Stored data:
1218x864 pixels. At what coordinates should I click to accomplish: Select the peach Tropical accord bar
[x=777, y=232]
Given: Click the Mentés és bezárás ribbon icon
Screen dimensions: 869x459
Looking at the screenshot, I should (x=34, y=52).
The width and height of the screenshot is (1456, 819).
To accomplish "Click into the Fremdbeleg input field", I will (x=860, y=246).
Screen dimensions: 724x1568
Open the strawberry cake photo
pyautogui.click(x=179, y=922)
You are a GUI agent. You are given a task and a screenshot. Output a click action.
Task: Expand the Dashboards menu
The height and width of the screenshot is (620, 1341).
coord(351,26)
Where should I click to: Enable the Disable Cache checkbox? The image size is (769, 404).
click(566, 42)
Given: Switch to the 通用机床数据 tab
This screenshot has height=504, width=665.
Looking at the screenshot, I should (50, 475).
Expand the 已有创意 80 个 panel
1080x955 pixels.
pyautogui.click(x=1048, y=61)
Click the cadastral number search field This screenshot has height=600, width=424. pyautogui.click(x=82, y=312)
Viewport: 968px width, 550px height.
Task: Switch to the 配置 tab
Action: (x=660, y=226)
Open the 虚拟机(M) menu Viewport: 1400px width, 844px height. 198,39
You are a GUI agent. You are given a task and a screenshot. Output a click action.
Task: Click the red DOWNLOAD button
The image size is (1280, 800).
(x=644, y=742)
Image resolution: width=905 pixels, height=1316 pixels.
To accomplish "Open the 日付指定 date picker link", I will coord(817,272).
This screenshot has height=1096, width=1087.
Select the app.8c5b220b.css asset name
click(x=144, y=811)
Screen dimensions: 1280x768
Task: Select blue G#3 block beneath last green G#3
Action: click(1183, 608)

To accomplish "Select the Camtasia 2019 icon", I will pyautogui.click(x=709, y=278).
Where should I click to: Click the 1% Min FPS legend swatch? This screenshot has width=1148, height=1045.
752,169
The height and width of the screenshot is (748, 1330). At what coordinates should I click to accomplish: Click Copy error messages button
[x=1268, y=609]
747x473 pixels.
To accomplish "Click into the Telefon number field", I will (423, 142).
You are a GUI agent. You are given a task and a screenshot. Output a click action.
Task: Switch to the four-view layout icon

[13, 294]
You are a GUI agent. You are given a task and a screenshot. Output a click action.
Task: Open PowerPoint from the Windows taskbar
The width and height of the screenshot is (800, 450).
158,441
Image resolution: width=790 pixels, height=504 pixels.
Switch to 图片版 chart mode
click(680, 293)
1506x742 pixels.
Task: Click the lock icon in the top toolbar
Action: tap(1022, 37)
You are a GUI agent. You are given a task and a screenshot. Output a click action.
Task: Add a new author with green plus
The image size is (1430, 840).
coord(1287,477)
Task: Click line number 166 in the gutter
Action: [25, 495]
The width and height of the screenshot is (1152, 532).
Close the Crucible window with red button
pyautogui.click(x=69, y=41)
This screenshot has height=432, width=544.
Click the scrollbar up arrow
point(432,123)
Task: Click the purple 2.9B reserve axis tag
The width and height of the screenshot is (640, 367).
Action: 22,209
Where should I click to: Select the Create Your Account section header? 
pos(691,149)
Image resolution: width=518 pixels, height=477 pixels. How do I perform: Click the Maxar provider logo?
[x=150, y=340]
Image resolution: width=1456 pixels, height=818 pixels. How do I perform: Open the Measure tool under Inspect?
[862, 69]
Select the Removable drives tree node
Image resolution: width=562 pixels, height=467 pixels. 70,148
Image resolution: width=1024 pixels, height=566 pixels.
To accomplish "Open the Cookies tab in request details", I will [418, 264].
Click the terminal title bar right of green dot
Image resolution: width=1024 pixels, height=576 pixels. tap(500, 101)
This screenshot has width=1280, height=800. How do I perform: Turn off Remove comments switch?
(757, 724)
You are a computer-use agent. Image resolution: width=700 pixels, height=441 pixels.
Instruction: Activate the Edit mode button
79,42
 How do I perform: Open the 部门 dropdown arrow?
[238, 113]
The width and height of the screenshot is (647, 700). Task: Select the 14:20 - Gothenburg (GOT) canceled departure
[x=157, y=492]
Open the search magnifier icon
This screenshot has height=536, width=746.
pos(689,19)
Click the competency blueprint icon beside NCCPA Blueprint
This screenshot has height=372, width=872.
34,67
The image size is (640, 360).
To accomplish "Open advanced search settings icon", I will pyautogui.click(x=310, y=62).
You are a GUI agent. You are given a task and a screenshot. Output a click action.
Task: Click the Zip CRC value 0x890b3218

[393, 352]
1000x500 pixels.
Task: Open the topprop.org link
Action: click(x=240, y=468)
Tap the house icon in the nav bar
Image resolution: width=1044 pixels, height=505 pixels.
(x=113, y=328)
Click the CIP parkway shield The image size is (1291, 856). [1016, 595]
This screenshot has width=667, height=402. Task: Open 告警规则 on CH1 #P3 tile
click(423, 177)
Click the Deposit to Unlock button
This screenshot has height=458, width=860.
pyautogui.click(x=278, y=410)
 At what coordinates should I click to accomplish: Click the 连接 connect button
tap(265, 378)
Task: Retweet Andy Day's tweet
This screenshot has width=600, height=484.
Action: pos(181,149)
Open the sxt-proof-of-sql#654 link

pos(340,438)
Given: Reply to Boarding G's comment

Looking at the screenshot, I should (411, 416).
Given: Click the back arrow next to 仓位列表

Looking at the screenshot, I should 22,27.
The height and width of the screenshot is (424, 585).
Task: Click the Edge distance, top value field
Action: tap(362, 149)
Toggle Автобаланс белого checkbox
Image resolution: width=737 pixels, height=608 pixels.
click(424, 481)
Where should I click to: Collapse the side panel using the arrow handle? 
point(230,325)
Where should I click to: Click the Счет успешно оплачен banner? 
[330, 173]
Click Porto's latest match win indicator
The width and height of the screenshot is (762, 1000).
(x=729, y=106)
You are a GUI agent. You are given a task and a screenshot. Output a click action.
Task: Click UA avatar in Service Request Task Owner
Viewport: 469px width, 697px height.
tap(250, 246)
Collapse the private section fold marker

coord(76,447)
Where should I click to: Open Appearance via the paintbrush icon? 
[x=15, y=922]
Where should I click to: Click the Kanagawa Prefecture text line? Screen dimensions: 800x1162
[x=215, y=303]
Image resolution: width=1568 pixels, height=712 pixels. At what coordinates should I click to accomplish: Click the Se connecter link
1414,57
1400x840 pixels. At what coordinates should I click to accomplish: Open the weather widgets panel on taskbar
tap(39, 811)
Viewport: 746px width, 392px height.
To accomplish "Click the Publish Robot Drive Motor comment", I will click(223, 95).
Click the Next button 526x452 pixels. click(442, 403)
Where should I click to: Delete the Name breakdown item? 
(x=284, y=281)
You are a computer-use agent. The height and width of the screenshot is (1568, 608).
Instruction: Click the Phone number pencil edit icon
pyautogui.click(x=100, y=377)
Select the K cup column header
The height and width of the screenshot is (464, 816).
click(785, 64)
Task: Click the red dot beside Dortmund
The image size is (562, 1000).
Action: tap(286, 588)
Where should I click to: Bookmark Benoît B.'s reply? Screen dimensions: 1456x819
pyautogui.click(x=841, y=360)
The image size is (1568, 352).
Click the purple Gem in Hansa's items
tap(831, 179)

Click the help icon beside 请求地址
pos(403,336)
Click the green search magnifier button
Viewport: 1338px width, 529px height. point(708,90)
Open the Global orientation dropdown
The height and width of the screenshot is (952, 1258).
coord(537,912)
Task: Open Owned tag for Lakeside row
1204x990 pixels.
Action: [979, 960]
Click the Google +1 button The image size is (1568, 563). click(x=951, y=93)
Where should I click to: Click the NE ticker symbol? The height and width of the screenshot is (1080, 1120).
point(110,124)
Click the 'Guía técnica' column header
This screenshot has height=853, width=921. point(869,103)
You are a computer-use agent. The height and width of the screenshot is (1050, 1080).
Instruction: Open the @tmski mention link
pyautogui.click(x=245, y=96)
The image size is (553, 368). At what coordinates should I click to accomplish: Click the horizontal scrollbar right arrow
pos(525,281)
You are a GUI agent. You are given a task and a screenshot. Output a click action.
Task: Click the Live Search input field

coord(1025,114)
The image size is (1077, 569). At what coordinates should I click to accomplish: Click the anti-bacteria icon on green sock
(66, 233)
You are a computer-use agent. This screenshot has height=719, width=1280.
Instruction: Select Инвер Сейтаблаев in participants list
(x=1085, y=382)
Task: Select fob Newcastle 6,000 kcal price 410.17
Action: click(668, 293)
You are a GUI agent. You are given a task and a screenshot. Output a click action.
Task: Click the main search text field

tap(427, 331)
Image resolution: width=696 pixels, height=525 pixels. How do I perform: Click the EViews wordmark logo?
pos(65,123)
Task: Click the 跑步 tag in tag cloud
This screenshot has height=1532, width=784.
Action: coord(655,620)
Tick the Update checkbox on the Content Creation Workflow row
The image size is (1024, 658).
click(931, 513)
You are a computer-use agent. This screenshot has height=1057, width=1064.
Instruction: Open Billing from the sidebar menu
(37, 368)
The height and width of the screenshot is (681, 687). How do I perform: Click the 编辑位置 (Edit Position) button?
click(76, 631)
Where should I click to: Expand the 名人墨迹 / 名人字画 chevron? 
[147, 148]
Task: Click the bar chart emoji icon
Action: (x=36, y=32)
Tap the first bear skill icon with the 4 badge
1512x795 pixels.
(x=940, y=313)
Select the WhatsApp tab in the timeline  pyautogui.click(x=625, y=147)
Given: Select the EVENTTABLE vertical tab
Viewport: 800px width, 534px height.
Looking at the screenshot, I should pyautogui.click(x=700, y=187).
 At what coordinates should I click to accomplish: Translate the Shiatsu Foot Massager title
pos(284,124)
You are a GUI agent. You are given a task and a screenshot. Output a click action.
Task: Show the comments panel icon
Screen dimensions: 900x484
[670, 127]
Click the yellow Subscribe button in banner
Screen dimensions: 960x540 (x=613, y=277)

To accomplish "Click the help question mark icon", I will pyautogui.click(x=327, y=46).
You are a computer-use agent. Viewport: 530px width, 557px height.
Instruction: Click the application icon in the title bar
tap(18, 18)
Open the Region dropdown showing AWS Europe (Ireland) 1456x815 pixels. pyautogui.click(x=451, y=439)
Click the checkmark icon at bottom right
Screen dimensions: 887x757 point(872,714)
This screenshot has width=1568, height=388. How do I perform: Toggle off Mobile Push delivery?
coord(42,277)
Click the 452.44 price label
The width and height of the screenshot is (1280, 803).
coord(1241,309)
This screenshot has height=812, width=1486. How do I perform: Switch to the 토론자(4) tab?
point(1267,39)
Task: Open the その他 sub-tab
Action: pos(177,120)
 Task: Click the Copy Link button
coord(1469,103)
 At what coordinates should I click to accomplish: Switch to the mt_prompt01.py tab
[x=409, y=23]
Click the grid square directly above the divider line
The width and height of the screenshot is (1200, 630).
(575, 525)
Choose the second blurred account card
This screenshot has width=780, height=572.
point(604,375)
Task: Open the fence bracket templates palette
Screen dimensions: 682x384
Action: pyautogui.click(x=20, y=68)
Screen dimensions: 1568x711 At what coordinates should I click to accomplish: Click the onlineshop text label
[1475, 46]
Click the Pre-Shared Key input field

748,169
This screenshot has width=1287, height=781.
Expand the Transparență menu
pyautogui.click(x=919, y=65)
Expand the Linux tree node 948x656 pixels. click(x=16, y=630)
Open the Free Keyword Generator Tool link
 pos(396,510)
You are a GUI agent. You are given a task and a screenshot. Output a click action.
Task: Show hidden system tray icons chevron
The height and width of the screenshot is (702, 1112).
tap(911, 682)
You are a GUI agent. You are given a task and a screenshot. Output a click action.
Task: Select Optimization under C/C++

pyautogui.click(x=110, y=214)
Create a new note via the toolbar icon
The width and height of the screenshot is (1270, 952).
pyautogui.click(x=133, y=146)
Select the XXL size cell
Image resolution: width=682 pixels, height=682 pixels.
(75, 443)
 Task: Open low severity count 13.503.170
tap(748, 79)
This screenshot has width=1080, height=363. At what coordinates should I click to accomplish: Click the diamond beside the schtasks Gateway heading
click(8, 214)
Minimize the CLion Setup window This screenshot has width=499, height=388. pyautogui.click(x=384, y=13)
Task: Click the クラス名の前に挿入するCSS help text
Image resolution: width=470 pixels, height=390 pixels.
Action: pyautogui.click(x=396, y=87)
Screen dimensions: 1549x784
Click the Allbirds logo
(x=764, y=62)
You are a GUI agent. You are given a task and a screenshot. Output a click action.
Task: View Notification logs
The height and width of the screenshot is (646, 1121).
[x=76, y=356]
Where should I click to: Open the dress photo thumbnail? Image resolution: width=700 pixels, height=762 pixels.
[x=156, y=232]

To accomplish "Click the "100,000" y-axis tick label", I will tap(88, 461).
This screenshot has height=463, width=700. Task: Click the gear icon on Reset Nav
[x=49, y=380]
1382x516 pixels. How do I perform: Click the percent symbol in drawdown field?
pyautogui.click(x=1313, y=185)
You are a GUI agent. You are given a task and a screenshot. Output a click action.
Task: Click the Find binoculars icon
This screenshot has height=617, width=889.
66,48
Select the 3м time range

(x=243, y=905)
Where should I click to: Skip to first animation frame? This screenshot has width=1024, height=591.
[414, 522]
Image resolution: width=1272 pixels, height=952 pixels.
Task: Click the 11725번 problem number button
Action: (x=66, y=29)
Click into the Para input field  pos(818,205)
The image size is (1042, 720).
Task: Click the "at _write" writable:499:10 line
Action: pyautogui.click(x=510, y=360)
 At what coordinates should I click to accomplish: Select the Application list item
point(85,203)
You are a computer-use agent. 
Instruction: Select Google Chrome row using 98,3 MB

__Task requirements__
There is a line with "Task: Click UA" and a line with "is (1568, 608)." above. Copy exactly those two lines and all lines between them, with nothing else.

__Answer below__
Task: Click UA avatar in Service Request Task Owner
Viewport: 469px width, 697px height.
tap(250, 246)
Collapse the private section fold marker

coord(76,447)
Where should I click to: Open Appearance via the paintbrush icon? 
[x=15, y=922]
Where should I click to: Click the Kanagawa Prefecture text line? Screen dimensions: 800x1162
[x=215, y=303]
Image resolution: width=1568 pixels, height=712 pixels. At what coordinates should I click to accomplish: Click the Se connecter link
1414,57
1400x840 pixels. At what coordinates should I click to accomplish: Open the weather widgets panel on taskbar
tap(39, 811)
Viewport: 746px width, 392px height.
To accomplish "Click the Publish Robot Drive Motor comment", I will click(223, 95).
Click the Next button 526x452 pixels. click(442, 403)
Where should I click to: Delete the Name breakdown item? 
(x=284, y=281)
You are a computer-use agent. The height and width of the screenshot is (1568, 608).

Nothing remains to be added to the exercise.